Excerpts from a dataset
++++++++++
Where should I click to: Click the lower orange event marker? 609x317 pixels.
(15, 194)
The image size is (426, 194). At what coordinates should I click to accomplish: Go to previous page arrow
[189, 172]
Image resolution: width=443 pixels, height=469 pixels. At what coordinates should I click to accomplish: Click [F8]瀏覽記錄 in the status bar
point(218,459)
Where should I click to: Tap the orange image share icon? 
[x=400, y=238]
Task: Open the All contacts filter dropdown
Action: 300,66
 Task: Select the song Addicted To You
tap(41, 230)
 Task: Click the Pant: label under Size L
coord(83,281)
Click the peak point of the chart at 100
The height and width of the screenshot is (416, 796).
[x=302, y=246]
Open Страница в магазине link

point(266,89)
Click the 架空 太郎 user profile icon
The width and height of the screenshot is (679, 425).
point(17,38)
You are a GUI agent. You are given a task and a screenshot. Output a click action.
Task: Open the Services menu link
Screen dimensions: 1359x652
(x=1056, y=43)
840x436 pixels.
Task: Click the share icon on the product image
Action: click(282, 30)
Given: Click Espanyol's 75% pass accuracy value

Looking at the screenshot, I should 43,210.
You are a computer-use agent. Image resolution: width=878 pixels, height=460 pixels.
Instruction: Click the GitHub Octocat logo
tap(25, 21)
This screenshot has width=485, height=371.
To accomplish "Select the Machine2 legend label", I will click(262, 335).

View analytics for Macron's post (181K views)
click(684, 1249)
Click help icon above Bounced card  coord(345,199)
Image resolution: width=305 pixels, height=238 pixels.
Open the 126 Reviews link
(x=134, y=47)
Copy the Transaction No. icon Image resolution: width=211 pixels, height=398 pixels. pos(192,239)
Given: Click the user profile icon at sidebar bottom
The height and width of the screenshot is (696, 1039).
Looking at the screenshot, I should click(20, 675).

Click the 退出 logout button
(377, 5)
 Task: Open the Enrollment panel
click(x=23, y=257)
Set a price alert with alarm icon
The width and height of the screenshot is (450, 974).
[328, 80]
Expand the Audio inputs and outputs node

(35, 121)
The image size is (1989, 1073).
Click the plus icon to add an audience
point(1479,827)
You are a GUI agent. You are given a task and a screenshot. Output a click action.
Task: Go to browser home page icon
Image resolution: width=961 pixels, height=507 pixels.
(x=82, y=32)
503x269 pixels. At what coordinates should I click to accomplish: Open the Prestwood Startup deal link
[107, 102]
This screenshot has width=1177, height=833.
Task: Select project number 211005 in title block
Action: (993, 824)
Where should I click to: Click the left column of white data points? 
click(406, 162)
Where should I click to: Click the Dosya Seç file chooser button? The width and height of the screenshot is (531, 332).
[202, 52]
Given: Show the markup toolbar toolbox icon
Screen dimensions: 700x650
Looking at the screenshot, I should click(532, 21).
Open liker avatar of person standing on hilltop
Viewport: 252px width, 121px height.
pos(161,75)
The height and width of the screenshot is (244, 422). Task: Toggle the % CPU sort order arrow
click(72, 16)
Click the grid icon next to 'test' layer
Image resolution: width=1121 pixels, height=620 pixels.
++++++++++
> [WHAT THE EXERCISE ASKS]
Find the line that contains "Click help icon". Write out that line and every line after it through the end of the data, exactly, and nothing else.

> [RESULT OF THE EXERCISE]
Click help icon above Bounced card  coord(345,199)
Image resolution: width=305 pixels, height=238 pixels.
Open the 126 Reviews link
(x=134, y=47)
Copy the Transaction No. icon Image resolution: width=211 pixels, height=398 pixels. pos(192,239)
Given: Click the user profile icon at sidebar bottom
The height and width of the screenshot is (696, 1039).
Looking at the screenshot, I should click(20, 675).

Click the 退出 logout button
(377, 5)
 Task: Open the Enrollment panel
click(x=23, y=257)
Set a price alert with alarm icon
The width and height of the screenshot is (450, 974).
[328, 80]
Expand the Audio inputs and outputs node

(35, 121)
The image size is (1989, 1073).
Click the plus icon to add an audience
point(1479,827)
You are a GUI agent. You are given a task and a screenshot. Output a click action.
Task: Go to browser home page icon
Image resolution: width=961 pixels, height=507 pixels.
(x=82, y=32)
503x269 pixels. At what coordinates should I click to accomplish: Open the Prestwood Startup deal link
[107, 102]
This screenshot has width=1177, height=833.
Task: Select project number 211005 in title block
Action: (993, 824)
Where should I click to: Click the left column of white data points? 
click(406, 162)
Where should I click to: Click the Dosya Seç file chooser button? The width and height of the screenshot is (531, 332).
[202, 52]
Given: Show the markup toolbar toolbox icon
Screen dimensions: 700x650
Looking at the screenshot, I should click(532, 21).
Open liker avatar of person standing on hilltop
Viewport: 252px width, 121px height.
pos(161,75)
The height and width of the screenshot is (244, 422). Task: Toggle the % CPU sort order arrow
click(72, 16)
Click the grid icon next to 'test' layer
Image resolution: width=1121 pixels, height=620 pixels.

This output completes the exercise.